## Stored items
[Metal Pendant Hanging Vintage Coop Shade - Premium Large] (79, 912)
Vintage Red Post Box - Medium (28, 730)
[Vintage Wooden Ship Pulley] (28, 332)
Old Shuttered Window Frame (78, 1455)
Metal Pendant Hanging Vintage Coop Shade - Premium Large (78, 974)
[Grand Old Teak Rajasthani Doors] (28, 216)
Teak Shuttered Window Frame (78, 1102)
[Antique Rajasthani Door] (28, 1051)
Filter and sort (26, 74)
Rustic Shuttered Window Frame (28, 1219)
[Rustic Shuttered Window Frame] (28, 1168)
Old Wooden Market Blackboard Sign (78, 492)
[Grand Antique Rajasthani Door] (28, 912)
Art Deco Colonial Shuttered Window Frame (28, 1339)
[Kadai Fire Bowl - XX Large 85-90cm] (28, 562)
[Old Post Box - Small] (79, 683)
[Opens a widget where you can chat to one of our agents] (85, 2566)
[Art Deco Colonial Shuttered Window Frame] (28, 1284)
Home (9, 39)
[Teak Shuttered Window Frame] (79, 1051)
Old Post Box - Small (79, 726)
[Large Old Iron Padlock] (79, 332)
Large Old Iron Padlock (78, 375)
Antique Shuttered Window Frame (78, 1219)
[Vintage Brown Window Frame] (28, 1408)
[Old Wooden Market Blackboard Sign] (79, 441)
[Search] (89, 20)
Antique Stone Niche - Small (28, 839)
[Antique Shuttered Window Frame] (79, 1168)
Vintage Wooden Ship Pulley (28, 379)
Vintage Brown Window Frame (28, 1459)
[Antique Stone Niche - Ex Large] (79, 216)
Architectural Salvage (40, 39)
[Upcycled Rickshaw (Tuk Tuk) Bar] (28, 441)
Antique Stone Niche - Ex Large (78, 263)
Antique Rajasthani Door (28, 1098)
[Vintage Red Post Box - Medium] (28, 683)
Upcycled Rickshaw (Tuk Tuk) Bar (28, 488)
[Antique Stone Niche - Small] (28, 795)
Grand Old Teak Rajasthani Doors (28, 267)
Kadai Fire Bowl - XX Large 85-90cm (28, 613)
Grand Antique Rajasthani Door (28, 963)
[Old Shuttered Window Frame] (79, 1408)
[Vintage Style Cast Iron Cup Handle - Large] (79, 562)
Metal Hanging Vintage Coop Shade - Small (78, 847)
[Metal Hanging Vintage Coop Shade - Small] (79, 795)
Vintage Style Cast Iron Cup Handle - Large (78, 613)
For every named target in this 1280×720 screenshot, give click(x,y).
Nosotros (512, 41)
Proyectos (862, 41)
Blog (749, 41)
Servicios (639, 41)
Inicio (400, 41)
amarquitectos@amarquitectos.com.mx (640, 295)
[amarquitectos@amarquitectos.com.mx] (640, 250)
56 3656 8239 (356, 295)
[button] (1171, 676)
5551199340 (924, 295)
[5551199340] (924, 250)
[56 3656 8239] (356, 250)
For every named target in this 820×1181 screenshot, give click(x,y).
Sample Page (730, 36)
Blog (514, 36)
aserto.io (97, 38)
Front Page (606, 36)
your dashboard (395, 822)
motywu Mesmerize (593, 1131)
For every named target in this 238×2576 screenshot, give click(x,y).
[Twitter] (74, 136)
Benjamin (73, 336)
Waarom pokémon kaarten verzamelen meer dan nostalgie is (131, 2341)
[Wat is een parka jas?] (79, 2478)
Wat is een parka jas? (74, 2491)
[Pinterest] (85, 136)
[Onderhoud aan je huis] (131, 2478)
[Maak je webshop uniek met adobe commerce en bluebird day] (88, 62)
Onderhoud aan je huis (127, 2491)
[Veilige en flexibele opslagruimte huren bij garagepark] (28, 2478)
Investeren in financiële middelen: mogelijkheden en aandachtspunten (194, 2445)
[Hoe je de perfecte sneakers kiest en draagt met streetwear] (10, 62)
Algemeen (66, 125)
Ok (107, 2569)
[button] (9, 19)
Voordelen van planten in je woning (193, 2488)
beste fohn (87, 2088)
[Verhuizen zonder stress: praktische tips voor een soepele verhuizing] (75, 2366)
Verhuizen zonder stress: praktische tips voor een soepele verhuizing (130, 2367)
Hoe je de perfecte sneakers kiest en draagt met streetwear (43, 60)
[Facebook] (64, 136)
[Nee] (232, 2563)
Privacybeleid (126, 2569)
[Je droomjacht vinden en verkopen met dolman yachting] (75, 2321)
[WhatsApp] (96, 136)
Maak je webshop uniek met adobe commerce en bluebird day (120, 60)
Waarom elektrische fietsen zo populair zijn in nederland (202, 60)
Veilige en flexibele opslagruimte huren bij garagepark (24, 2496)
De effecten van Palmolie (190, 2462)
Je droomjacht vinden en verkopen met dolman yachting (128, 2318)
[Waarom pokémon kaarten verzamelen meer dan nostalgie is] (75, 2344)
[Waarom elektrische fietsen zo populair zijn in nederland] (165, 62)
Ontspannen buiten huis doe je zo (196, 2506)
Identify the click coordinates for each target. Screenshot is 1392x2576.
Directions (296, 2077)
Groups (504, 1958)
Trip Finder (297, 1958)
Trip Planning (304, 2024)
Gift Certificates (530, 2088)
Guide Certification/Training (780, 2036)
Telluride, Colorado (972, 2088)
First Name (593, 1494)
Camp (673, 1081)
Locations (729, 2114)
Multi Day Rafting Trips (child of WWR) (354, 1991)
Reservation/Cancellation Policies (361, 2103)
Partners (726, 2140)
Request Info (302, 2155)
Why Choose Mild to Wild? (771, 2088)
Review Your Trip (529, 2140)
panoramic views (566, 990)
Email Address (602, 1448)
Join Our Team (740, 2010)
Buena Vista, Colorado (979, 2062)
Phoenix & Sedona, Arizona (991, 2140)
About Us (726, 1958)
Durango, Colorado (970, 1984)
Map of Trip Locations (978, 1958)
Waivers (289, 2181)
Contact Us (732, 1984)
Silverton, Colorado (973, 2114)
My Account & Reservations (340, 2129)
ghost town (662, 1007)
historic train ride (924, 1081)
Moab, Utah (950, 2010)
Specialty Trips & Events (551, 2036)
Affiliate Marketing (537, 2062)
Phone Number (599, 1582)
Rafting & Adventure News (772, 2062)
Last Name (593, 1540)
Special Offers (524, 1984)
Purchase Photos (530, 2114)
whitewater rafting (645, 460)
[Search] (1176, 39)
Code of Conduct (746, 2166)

## Task to complete
Word for word, copy out all the data given above.

## Output of the task
[Metal Pendant Hanging Vintage Coop Shade - Premium Large] (79, 912)
Vintage Red Post Box - Medium (28, 730)
[Vintage Wooden Ship Pulley] (28, 332)
Old Shuttered Window Frame (78, 1455)
Metal Pendant Hanging Vintage Coop Shade - Premium Large (78, 974)
[Grand Old Teak Rajasthani Doors] (28, 216)
Teak Shuttered Window Frame (78, 1102)
[Antique Rajasthani Door] (28, 1051)
Filter and sort (26, 74)
Rustic Shuttered Window Frame (28, 1219)
[Rustic Shuttered Window Frame] (28, 1168)
Old Wooden Market Blackboard Sign (78, 492)
[Grand Antique Rajasthani Door] (28, 912)
Art Deco Colonial Shuttered Window Frame (28, 1339)
[Kadai Fire Bowl - XX Large 85-90cm] (28, 562)
[Old Post Box - Small] (79, 683)
[Opens a widget where you can chat to one of our agents] (85, 2566)
[Art Deco Colonial Shuttered Window Frame] (28, 1284)
Home (9, 39)
[Teak Shuttered Window Frame] (79, 1051)
Old Post Box - Small (79, 726)
[Large Old Iron Padlock] (79, 332)
Large Old Iron Padlock (78, 375)
Antique Shuttered Window Frame (78, 1219)
[Vintage Brown Window Frame] (28, 1408)
[Old Wooden Market Blackboard Sign] (79, 441)
[Search] (89, 20)
Antique Stone Niche - Small (28, 839)
[Antique Shuttered Window Frame] (79, 1168)
Vintage Wooden Ship Pulley (28, 379)
Vintage Brown Window Frame (28, 1459)
[Antique Stone Niche - Ex Large] (79, 216)
Architectural Salvage (40, 39)
[Upcycled Rickshaw (Tuk Tuk) Bar] (28, 441)
Antique Stone Niche - Ex Large (78, 263)
Antique Rajasthani Door (28, 1098)
[Vintage Red Post Box - Medium] (28, 683)
Upcycled Rickshaw (Tuk Tuk) Bar (28, 488)
[Antique Stone Niche - Small] (28, 795)
Grand Old Teak Rajasthani Doors (28, 267)
Kadai Fire Bowl - XX Large 85-90cm (28, 613)
Grand Antique Rajasthani Door (28, 963)
[Old Shuttered Window Frame] (79, 1408)
[Vintage Style Cast Iron Cup Handle - Large] (79, 562)
Metal Hanging Vintage Coop Shade - Small (78, 847)
[Metal Hanging Vintage Coop Shade - Small] (79, 795)
Vintage Style Cast Iron Cup Handle - Large (78, 613)
For every named target in this 1280×720 screenshot, give click(x,y).
Nosotros (512, 41)
Proyectos (862, 41)
Blog (749, 41)
Servicios (639, 41)
Inicio (400, 41)
amarquitectos@amarquitectos.com.mx (640, 295)
[amarquitectos@amarquitectos.com.mx] (640, 250)
56 3656 8239 (356, 295)
[button] (1171, 676)
5551199340 (924, 295)
[5551199340] (924, 250)
[56 3656 8239] (356, 250)
For every named target in this 820×1181 screenshot, give click(x,y).
Sample Page (730, 36)
Blog (514, 36)
aserto.io (97, 38)
Front Page (606, 36)
your dashboard (395, 822)
motywu Mesmerize (593, 1131)
For every named target in this 238×2576 screenshot, give click(x,y).
[Twitter] (74, 136)
Benjamin (73, 336)
Waarom pokémon kaarten verzamelen meer dan nostalgie is (131, 2341)
[Wat is een parka jas?] (79, 2478)
Wat is een parka jas? (74, 2491)
[Pinterest] (85, 136)
[Onderhoud aan je huis] (131, 2478)
[Maak je webshop uniek met adobe commerce en bluebird day] (88, 62)
Onderhoud aan je huis (127, 2491)
[Veilige en flexibele opslagruimte huren bij garagepark] (28, 2478)
Investeren in financiële middelen: mogelijkheden en aandachtspunten (194, 2445)
[Hoe je de perfecte sneakers kiest en draagt met streetwear] (10, 62)
Algemeen (66, 125)
Ok (107, 2569)
[button] (9, 19)
Voordelen van planten in je woning (193, 2488)
beste fohn (87, 2088)
[Verhuizen zonder stress: praktische tips voor een soepele verhuizing] (75, 2366)
Verhuizen zonder stress: praktische tips voor een soepele verhuizing (130, 2367)
Hoe je de perfecte sneakers kiest en draagt met streetwear (43, 60)
[Facebook] (64, 136)
[Nee] (232, 2563)
Privacybeleid (126, 2569)
[Je droomjacht vinden en verkopen met dolman yachting] (75, 2321)
[WhatsApp] (96, 136)
Maak je webshop uniek met adobe commerce en bluebird day (120, 60)
Waarom elektrische fietsen zo populair zijn in nederland (202, 60)
Veilige en flexibele opslagruimte huren bij garagepark (24, 2496)
De effecten van Palmolie (190, 2462)
Je droomjacht vinden en verkopen met dolman yachting (128, 2318)
[Waarom pokémon kaarten verzamelen meer dan nostalgie is] (75, 2344)
[Waarom elektrische fietsen zo populair zijn in nederland] (165, 62)
Ontspannen buiten huis doe je zo (196, 2506)
Identify the click coordinates for each target. Screenshot is 1392x2576.
Directions (296, 2077)
Groups (504, 1958)
Trip Finder (297, 1958)
Trip Planning (304, 2024)
Gift Certificates (530, 2088)
Guide Certification/Training (780, 2036)
Telluride, Colorado (972, 2088)
First Name (593, 1494)
Camp (673, 1081)
Locations (729, 2114)
Multi Day Rafting Trips (child of WWR) (354, 1991)
Reservation/Cancellation Policies (361, 2103)
Partners (726, 2140)
Request Info (302, 2155)
Why Choose Mild to Wild? (771, 2088)
Review Your Trip (529, 2140)
panoramic views (566, 990)
Email Address (602, 1448)
Join Our Team (740, 2010)
Buena Vista, Colorado (979, 2062)
Phoenix & Sedona, Arizona (991, 2140)
About Us (726, 1958)
Durango, Colorado (970, 1984)
Map of Trip Locations (978, 1958)
Waivers (289, 2181)
Contact Us (732, 1984)
Silverton, Colorado (973, 2114)
My Account & Reservations (340, 2129)
ghost town (662, 1007)
historic train ride (924, 1081)
Moab, Utah (950, 2010)
Specialty Trips & Events (551, 2036)
Affiliate Marketing (537, 2062)
Phone Number (599, 1582)
Rafting & Adventure News (772, 2062)
Last Name (593, 1540)
Special Offers (524, 1984)
Purchase Photos (530, 2114)
whitewater rafting (645, 460)
[Search] (1176, 39)
Code of Conduct (746, 2166)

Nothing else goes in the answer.